Audi will introduce Valeo’s micro-hybrid ‘stop-and-start” systems in its RS5 sports coupe, a media report said.

Reuters said this was a sign the Paris-based supplier might be tapping new premium demand for the fuel-saving technology.

Volkswagen and Valeo both declined to comment to the news agency.

Unlike a typical alternator, which converts engine torque to electricity to power a vehicle’s circuitry and charge its battery, the starter-alternator can also re-start the engine in a fraction of a second.

The Valeo system delivers fuel savings of up to 15% by automatically shutting down the engine whenever a car is halted by a red light or traffic, with an in-step reduction of CO2 and pollution emissions in congested cities.

First introduced in 2004, the so-called i-StARS technology is a flagship product of Valeo’s EUR4bn ($4.6bn)propulsion systems division, with 3m units sold.

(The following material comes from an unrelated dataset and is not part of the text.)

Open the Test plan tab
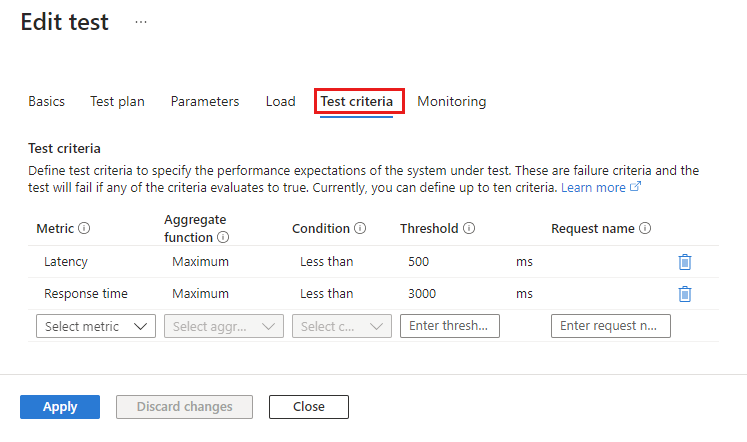 [117, 101]
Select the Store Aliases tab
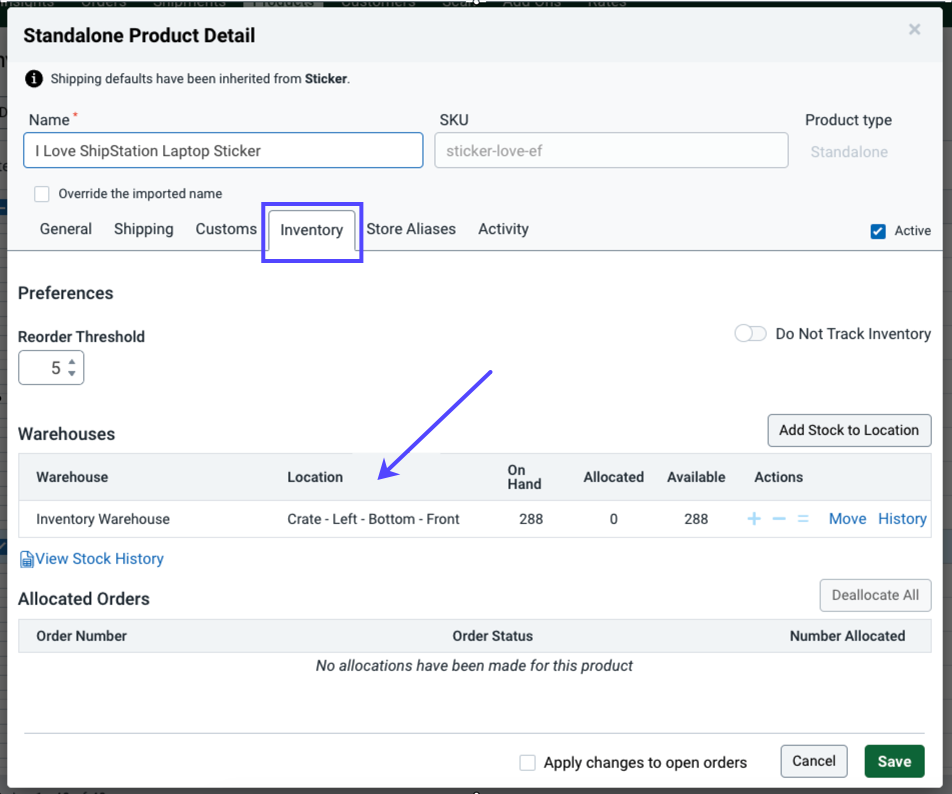The height and width of the screenshot is (794, 952). 411,229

But, as Reuters noted, launch customer PSA Group and other volume manufacturers have since dropped it from new models in favour of beefed-up starter motors, a cheaper though less efficient stop and start solution.

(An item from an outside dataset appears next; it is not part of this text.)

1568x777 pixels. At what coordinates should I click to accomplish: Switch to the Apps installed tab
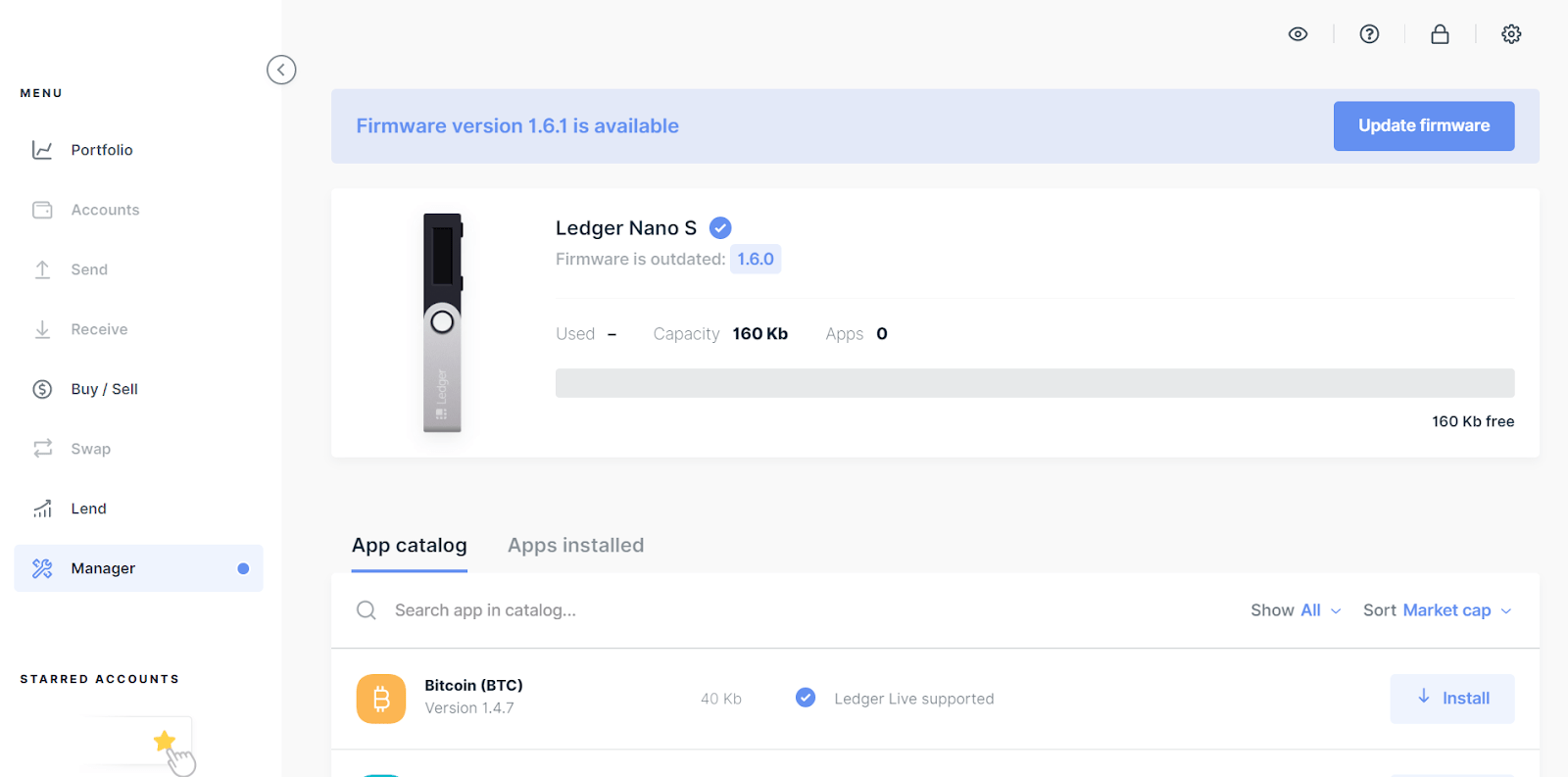point(575,545)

The i-StARS system is beginning to find new markets, however, Valeo chief Jacques Aschenbroich told Reuters. “Demand for it is continuing to grow significantly,” the CEO said, predicting a double-digit percentage sales rise.

With the mild-hybrid RS5, which went on sale this month in Germany and in France next week, Audi becomes the first German premium brand to use the technology on its current vehicle lineup.

It is also planning a 48V mild hybrid setup for its flasgship A8 sedan, out next month. That system combines a conventional pinion starter and 48V, water cooled, alternator/starter with the pinion unit used only for cold starts.